There’s no doubt that the benefits of disaster recovery as a service (DRaaS) are geared toward small businesses. By using DRaaS instead of managing their own data center, small businesses can enjoy the same benefits while paying a fraction of the cost. This allows them to reduce expenses while simultaneously ensuring the future of their business operations. The question now is if small businesses are actually signing up for the service that’s designed for them?
According to recent research, the answer is yes. A recent Cloud Wedge article provides data about small businesses using DRaaS:
“As many as 90% of DRaaS set-ups are for organizations running just 3 to 6 enterprise applications, with between 2 and 5 terabytes of associated data storage. While it’s better to think out your own solution rather than just copying what other SMBs are doing, statistics like these suggest it’s worth taking a look at DRaaS.”
According to the article, the typical DRaaS user is a small business, based on their equipment and hardware. This is a good indicator that small businesses are learning about the benefits of the service and spreading the word.
But the article makes another good point as well. Just because other small businesses are signing up for the service, doesn’t mean that you should too.
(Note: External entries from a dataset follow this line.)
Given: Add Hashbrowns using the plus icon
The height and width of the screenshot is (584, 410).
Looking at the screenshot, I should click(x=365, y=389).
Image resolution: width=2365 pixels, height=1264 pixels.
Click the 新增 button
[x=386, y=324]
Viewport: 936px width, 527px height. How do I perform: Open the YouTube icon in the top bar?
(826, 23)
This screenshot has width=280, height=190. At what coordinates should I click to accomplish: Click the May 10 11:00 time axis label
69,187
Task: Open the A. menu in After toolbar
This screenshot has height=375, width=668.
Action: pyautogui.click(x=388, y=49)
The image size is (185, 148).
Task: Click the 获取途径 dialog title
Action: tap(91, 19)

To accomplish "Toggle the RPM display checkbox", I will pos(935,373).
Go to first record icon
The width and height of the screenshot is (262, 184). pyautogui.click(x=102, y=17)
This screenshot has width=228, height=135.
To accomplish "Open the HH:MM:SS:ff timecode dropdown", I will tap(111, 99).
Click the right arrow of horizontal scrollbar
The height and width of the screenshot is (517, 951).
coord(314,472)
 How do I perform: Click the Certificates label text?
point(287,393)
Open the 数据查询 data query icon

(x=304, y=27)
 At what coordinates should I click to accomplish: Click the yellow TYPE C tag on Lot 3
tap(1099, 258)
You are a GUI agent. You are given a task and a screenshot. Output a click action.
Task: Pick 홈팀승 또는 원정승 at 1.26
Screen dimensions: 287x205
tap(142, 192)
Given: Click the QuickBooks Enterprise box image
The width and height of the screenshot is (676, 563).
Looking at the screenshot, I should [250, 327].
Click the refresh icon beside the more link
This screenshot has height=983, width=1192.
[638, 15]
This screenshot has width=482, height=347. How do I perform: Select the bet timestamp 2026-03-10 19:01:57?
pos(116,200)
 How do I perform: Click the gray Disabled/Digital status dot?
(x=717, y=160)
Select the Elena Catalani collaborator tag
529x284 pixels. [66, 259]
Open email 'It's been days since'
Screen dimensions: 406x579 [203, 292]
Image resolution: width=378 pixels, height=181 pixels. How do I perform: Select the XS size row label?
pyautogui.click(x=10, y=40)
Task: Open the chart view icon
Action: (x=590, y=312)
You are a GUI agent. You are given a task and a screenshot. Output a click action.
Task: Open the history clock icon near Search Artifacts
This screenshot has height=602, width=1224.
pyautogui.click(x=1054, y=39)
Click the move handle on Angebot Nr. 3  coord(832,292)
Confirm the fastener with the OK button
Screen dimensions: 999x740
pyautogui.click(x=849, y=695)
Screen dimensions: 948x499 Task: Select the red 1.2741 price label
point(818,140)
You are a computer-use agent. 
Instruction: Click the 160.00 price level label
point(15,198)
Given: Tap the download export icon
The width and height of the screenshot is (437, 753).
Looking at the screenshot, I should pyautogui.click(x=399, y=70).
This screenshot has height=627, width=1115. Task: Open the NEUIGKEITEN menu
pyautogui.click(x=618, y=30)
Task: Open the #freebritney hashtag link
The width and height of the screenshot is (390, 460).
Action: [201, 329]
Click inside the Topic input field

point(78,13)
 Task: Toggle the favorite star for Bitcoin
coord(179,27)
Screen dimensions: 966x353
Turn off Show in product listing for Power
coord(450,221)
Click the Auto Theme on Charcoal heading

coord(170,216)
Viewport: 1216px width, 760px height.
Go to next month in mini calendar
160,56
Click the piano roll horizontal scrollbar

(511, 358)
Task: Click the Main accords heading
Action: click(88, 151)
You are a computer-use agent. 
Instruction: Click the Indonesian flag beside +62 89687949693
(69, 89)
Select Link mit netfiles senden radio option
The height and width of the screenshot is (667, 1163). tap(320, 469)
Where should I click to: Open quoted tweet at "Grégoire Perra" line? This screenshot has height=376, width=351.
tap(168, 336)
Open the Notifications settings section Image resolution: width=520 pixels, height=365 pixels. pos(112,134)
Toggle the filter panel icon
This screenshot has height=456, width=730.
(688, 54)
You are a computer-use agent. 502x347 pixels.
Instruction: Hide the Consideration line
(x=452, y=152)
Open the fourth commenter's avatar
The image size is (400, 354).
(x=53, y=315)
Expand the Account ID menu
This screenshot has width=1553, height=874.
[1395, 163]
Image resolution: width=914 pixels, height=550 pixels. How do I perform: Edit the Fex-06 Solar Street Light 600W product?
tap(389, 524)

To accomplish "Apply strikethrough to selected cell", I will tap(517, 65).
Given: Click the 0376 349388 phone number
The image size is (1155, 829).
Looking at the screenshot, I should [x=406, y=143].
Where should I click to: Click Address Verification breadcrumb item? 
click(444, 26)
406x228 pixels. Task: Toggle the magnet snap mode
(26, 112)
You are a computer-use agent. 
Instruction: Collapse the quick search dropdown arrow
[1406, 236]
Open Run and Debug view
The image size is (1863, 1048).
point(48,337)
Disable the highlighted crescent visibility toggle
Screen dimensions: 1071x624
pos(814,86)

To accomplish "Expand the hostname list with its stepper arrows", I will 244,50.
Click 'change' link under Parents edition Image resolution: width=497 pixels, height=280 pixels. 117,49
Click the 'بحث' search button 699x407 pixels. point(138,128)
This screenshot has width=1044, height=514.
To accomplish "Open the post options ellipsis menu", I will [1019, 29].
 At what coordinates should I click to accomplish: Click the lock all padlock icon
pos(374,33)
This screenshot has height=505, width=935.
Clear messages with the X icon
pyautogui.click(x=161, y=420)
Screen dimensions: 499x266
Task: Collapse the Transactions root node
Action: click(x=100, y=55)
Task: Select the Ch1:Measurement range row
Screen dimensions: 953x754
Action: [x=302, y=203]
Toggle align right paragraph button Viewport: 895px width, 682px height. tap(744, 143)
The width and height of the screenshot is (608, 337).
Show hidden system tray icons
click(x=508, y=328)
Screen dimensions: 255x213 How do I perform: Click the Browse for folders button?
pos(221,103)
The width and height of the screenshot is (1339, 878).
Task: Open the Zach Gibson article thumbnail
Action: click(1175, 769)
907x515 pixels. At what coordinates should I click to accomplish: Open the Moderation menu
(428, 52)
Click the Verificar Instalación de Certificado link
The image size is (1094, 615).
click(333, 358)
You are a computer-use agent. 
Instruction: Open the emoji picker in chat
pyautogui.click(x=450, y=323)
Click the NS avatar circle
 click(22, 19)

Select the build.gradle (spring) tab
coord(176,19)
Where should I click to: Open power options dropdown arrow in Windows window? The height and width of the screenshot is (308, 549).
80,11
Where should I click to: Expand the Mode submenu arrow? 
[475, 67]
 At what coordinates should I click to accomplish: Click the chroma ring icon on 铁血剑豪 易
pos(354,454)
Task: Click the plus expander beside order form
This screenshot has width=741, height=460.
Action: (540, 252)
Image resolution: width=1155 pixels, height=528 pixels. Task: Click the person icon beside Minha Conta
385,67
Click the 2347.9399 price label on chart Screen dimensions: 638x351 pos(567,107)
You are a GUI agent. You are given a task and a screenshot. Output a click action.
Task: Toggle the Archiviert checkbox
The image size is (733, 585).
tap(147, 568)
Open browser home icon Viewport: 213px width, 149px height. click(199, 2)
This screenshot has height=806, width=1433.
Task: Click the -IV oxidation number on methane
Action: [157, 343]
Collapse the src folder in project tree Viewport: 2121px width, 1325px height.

There are different factors at play that will determine whether DRaaS would be beneficial to your business. For example, if your business already has purchased a data center, chances are it’ll be cheaper for you to stick with it unless you can recover most of that cost.
In most cases, however, small businesses benefit from DRaaS. It ensures the continuity of their business operations without requiring a large upfront investment or monthly expenses. This is why thousands of other small businesses have already signed up for the service and many intend on doing so in the foreseeable future.